Mais de duas décadas depois, o Instituto Inhotim, museu de arte contemporânea do colecionador Bernardo Paz, convidou Burden para refazer a obra, que deve estar acessível ao público em outubro, quando uma estrada for construída até lá. Burden conta que, na viagem a Minas Gerais, usou o cinto de segurança o tempo todo, com medo dos taxistas. Também ficou feliz em ver as ambulâncias no local de trabalho, lembrança de sua casa nos arredores de Los Angeles, onde tem um carro de bombeiro para se proteger dos incêndios florestais. Não parece o mesmo artista que, nos anos 70, pagou um amigo para lhe dar um tiro no braço, na performance que pôs seu nome entre os precursores da body art. "Foi na Guerra do Vietnã, quando milhares de garotos da minha idade eram alvo de disparos", lembra Burden, 63. "Planejei tudo: era para a bala passar de raspão e fazer rolar só uma gota de sangue."

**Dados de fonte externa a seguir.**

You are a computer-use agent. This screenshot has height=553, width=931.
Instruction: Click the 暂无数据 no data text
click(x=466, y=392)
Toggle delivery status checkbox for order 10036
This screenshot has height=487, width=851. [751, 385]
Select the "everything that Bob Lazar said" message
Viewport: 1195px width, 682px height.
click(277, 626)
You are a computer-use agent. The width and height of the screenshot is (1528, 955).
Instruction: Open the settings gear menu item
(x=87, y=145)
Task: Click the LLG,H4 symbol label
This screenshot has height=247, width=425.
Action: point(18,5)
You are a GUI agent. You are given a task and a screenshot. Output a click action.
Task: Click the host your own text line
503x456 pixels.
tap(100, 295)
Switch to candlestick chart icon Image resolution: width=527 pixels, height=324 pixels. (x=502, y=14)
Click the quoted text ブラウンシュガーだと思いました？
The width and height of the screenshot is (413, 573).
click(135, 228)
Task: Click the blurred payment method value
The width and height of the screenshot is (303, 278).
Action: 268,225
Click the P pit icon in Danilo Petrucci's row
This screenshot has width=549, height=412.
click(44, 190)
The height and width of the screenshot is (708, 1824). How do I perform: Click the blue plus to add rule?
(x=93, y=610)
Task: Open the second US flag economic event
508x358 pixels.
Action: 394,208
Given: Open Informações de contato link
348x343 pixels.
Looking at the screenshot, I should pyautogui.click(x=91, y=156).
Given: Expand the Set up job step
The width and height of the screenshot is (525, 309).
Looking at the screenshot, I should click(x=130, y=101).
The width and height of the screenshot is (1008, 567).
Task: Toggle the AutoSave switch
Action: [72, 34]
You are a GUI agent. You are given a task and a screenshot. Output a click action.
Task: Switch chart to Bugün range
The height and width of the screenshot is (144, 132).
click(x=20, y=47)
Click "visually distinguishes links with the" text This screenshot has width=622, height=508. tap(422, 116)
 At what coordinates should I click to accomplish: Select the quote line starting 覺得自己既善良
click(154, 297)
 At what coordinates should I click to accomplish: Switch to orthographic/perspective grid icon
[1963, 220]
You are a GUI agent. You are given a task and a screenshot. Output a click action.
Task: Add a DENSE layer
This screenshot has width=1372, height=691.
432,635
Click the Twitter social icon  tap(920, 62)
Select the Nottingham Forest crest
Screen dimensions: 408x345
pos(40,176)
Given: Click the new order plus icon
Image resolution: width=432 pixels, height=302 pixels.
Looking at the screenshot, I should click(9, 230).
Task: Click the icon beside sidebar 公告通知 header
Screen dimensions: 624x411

Rolaram muito mais, e Burden passou meses em conversas com psiquiatras tentando curar uma depressão pós-disparo. Recuperado, teve outras chances para se destruir. Foi crucificado na carroceria de um Fusca, com as mãos pregadas na fuselagem, e passou cinco dias confinado num armário. Também diz ter passado 22 dias escondido, sem comer, atrás de uma parede falsa.
Só interrompeu as performances quando guardas da fronteira da Holanda com a França impediram que o artista atravessasse o limite entre os países dirigindo um carro que ele mesmo construiu. Por não ter placa, foi preciso transportar o "B-Car" de caminhão para o território francês, o que, para ele, tirava o sentido da obra.

"Se eu fosse Deus..."
Foi então que substituiu o corpo pela escultura. Nas palavras do curador de Inhotim, Rodrigo Moura, "cada viga que cai é como o corpo do artista". Burden vai além. "Se eu fosse Deus, faria todas as vigas caírem ao mesmo tempo", delira. "Eu prefiro sempre o caos." Na escultura que compara a um jogo de palitinhos, Burden diz "zombar da arquitetura".
"Estou sendo subversivo", resume. "É infantil jogar vigas de aço sem propósito dentro de um buraco, é brincar com a ideia de prédio moderno." Se o tiro no braço foi resposta ao Vietnã, o primeiro "Beam Drop", feito em 1984, era uma reação ao yuppismo ascendente, a ética do progresso individualista sob Ronald Reagan, e à especulação imobiliária que terminou de cobrir Manhattan de arranha-céus cintilantes. Em comum aos trabalhos, a carga viril. A bala que penetra a carne e as vigas que rasgam o concreto molhado parecem se mover à base de testosterona.
"Você vê que algo muito violento aconteceu, onde entraram as vigas, os respingos de concreto, os arranhões", diz Burden. "É um evento catastrófico que ficou petrificado." Talvez a mesma catástrofe das telas do expressionista Jackson Pollock, que estendia o quadro no chão e gotejava manchas de tinta sobre a superfície, tentando marcar na obra os traços de sua construção. O que Pollock chamou de "action painting", Burden traduziu para "geo-expressionismo".
Isso porque também renuncia ao controle total da escultura e enxerga um elemento geológico no retorno das vigas de aço ao estado bruto de minério, fincadas na terra de onde extraem o ferro de Minas Gerais.
No topo do monte, as vigas tortas apontam para o céu. E o emaranhado de aço que parece brotar da terra vermelha desfaz qualquer noção de progresso associada à verticalidade. Sobre a mancha verde que abraça os pavilhões de Inhotim, Burden fez uma antiarquitetura disforme, espécie de monumento ao caos, e novo endereço para os marimbondos da mata nativa.


O jornalista SILAS MARTÍ viajou a convite do Instituto Inhotim.